Redknapp's ex-boss 'insulted'
The wealthy football chairman accused of sending bungs to Harry Redknapp told a court on Tuesday he is insulted by the allegations.
Milan Mandaric said he was worth more than £100 million at the time and paid £55 million in taxes over six years.
He said accusations of tax dodging are "sad, unfair and an insult'' to his family, his associates and "even some of those supporters''.
Mandaric told Southwark Crown Court in London: "It is a very sad situation that I have to answer that because in business, running public companies with thousands of shareholders, being a major investor in US banks where you have to go through rigorous, fit-and-proper person test, being part of investment fund over there, I started in a hard way and made enough money to support my love of football.

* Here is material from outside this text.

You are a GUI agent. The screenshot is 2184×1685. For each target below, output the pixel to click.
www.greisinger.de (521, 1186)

"Never, ever in my mind was coming the idea that I could get rich evading money. I did not even know what the word meant. I did not cheat anyone.''
He said "not in a million years'' would he have paid £189,000 into the account to avoid taxes. "I paid £55 million income taxes for six years,'' he added.
Mandaric said he and Redknapp were now friends again after their "divorce'' when Redknapp joined Portsmouth's rivals Southampton.

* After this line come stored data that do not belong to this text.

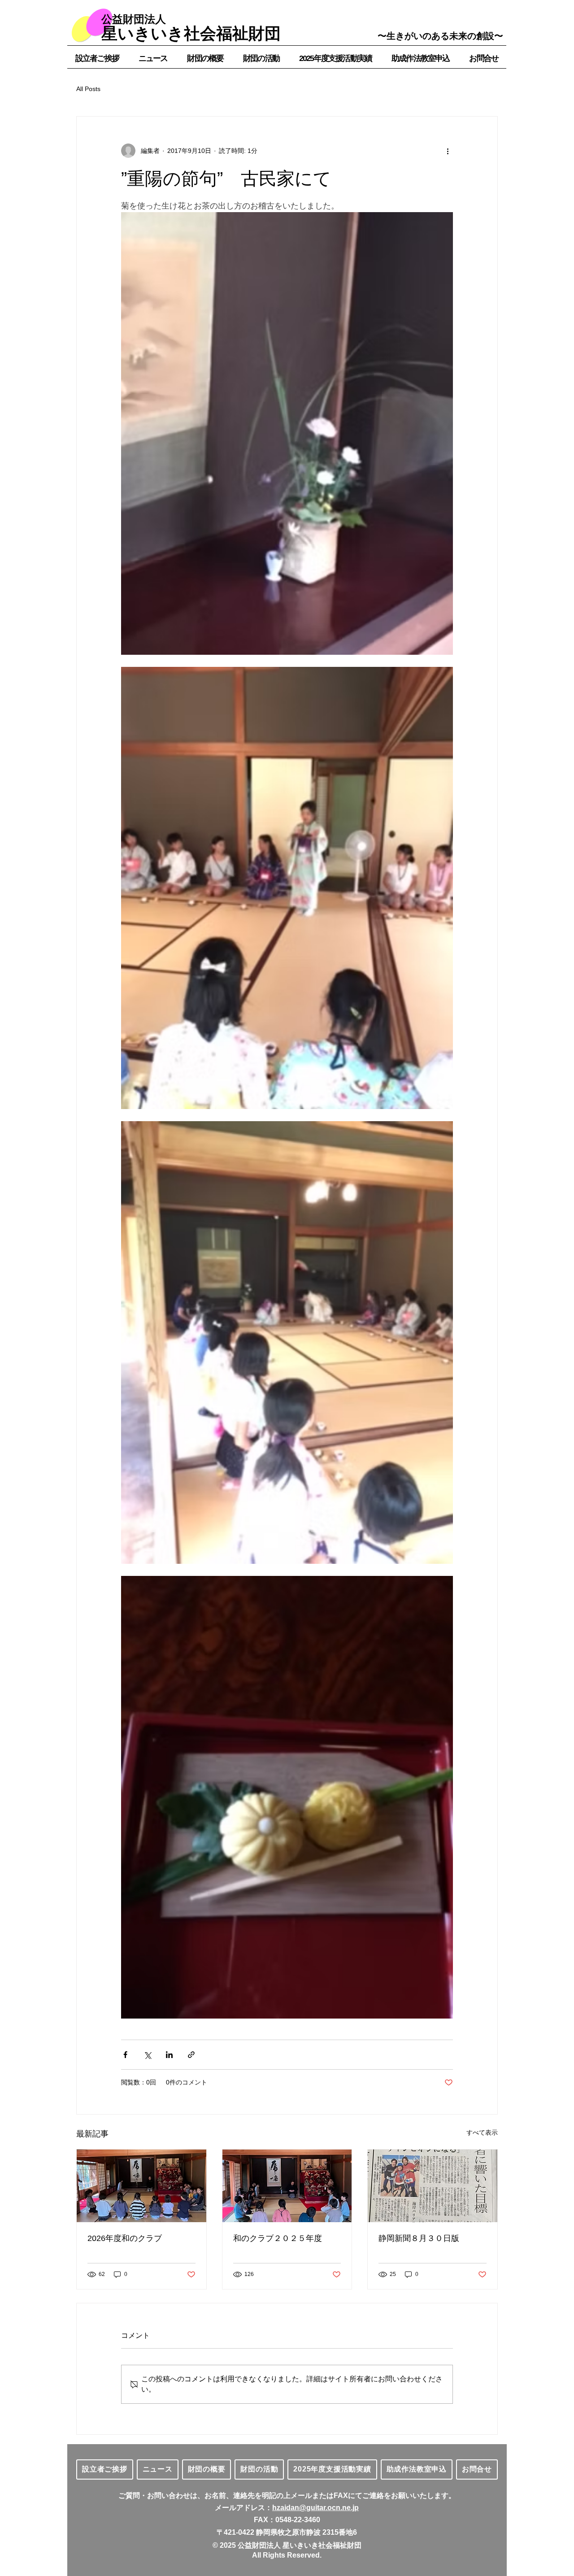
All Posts (88, 88)
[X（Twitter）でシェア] (147, 2054)
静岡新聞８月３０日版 (418, 2238)
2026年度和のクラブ (124, 2238)
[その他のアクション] (447, 150)
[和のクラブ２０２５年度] (287, 2186)
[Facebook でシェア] (125, 2054)
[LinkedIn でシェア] (169, 2054)
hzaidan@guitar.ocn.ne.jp (315, 2507)
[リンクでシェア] (191, 2054)
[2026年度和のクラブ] (141, 2186)
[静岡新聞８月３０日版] (432, 2186)
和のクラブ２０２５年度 (277, 2238)
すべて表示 (482, 2132)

He claimed the payments at the centre of tax-dodging allegations were previously "not a major factor in my life''.
Mandaric said: "I was a busy man, I was travelling'' when letters were sent between lawyers about the money in Redknapp's Monaco account. "I didn't put it as my number one priority, basically,'' he added.

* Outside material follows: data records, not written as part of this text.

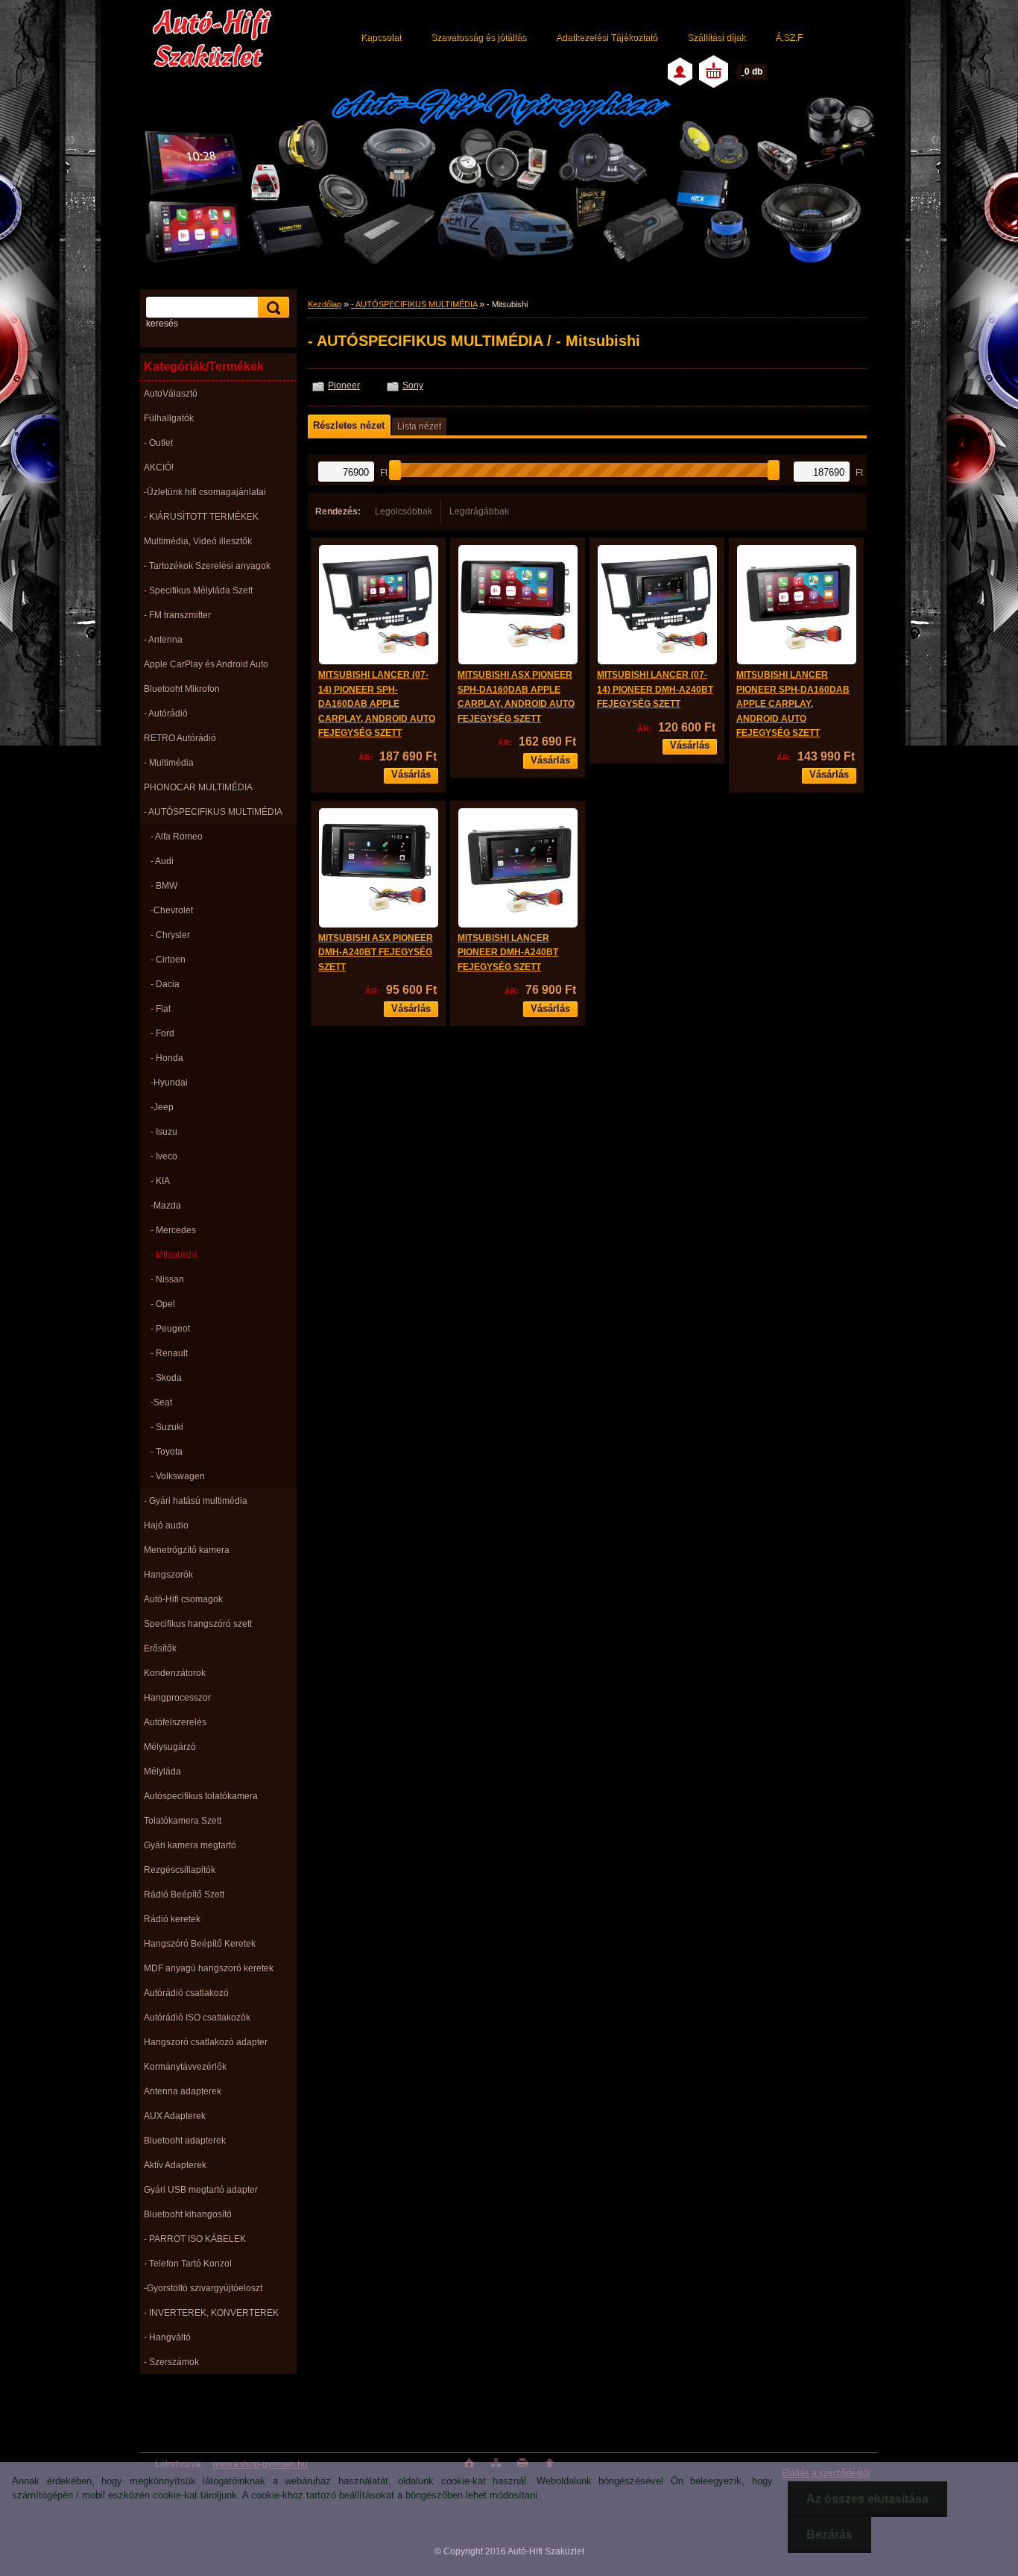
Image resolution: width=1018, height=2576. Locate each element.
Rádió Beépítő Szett (184, 1894)
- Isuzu (164, 1132)
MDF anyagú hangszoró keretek (209, 1968)
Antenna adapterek (182, 2091)
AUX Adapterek (175, 2116)
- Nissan (167, 1279)
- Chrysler (170, 935)
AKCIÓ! (159, 467)
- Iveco (164, 1156)
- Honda (167, 1058)
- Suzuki (167, 1427)
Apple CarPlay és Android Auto (206, 664)
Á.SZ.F (788, 37)
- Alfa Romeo (177, 836)
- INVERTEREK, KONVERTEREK (211, 2313)
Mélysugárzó (170, 1747)
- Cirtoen (168, 959)
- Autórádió (166, 713)
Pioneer (344, 385)
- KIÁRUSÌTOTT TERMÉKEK (201, 516)
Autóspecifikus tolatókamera (201, 1796)
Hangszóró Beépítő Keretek (200, 1944)
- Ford (162, 1033)
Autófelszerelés (175, 1722)
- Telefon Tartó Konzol (188, 2263)
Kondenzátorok (175, 1673)
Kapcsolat (381, 37)
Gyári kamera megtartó (190, 1845)
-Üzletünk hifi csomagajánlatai (205, 492)
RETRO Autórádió (180, 738)
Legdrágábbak (479, 511)
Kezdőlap (324, 304)
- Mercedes (173, 1230)
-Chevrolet (172, 910)
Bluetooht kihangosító (188, 2214)
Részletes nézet (349, 425)
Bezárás (829, 2534)
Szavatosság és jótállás (478, 37)
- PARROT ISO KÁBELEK (195, 2239)
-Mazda (166, 1205)
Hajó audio (166, 1525)
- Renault (169, 1353)
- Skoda (166, 1378)
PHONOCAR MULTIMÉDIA (198, 787)
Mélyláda (162, 1771)
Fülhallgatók (169, 418)
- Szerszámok (171, 2362)
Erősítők (160, 1648)
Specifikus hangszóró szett (198, 1624)
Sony (412, 385)
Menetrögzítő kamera (187, 1550)
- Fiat (161, 1009)
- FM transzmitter (177, 615)
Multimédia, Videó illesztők (198, 541)
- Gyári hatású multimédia (195, 1501)
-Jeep (162, 1107)
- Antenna (163, 639)
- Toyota (167, 1451)
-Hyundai (169, 1082)
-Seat (161, 1402)
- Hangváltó (167, 2337)
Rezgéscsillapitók (179, 1870)
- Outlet (158, 443)
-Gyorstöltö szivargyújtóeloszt (203, 2288)
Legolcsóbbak (403, 511)
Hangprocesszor (177, 1697)
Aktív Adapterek (175, 2165)
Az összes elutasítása (867, 2498)
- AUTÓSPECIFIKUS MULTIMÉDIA (213, 812)
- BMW (164, 886)
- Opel (163, 1304)
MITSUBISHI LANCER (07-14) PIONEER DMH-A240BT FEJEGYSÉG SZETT (655, 689)
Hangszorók (168, 1574)
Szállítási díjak (716, 37)
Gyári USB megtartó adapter (201, 2190)
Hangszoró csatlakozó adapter (206, 2042)
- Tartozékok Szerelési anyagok (207, 566)
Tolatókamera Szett (182, 1821)
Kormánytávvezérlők (185, 2067)
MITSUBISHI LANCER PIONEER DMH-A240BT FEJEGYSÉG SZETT (508, 952)
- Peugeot (170, 1328)
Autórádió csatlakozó (186, 1993)
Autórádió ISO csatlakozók (197, 2017)
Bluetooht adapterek (185, 2140)
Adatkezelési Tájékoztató (606, 37)
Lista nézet (419, 426)
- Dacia (165, 984)
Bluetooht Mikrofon (182, 689)
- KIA (160, 1181)
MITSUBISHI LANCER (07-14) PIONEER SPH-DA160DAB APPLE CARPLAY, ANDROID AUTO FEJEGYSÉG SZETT (376, 704)
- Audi (162, 861)
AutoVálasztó (170, 393)
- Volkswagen (178, 1476)
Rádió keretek (172, 1919)
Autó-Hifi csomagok (183, 1599)
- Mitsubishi (174, 1255)
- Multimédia (169, 763)
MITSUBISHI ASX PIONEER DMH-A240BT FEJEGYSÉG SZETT (375, 952)
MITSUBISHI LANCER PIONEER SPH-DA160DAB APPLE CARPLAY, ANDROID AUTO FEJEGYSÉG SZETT (793, 704)
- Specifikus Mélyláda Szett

He also said Rob Beasley, a News of the World sports reporter, had tried to "debalance me'' in asking him questions about the account.
Mandaric told jurors he underestimated the abilities of Peter Crouch when Redknapp signed the striker at Portsmouth. "So the big, tall guy didn't look like a footballer,'' Mandaric said.
Mandaric said he told Redknapp: "If this is the best you can do, you will end up paying me money.''
England striker Crouch was eventually sold to Aston Villa for a £3 million profit, triggering a bonus for Redknapp in his contract.
As an inquiry was launched into the Monaco account, Mandaric's lawyer sent a letter to Redknapp's solicitor asking for the money to be returned, the court heard.
The former Portsmouth chairman said: "It was not that I needed this to come back immediately. Eventually I would get the money back.''
He added that "it was more important that we were going in the right direction'' at Portsmouth and as friends.
"I really was not in favour of this letter, it was between Harry and me,'' Mandaric said. I didn't press with him. To me it was most important that we get back on the track ... this was not a major factor in my life.''
Mandaric added: "As of today, we are the same friends as we were before 2004.''
Lord Macdonald QC questioned Mandaric about reports that Redknapp was earning £4.2 million a year.
Mandaric said the reports were incorrect, adding: "That would be the full value of his contract over three years.''
Both Redknapp, 64, of Poole, Dorset, and Mandaric, 73, from Oadby, Leicestershire, deny two counts of cheating the public revenue when Redknapp was manager of Portsmouth Football Club.
The first charge of cheating the public revenue alleges that between April 1 2002 and November 28 2007 Mandaric paid 145,000 US dollars (£93,100) into the account.
The second charge for the same offence relates to a sum of 150,000 US dollars (£96,300) allegedly paid between May 1 2004 and November 28 2007.
Redknapp "has a tendency to moan'', Mandaric said. The chairman described how the pair quibbled over whether the manager was owed a 5% or 10% bonus on the Crouch sale.
"He has a tendency to moan, to be unhappy, to find something,'' Mandaric said.
Mandaric repeatedly denied that the Monaco account was anything to do with Portsmouth. "The club had the money,'' he said. "The club could have paid him.''
When asked if he thought it "unusual'' that Redknapp had named the account after his dog, Rosie, Mandaric said he had met the pet several times. "I do not see anything unusual,'' he added.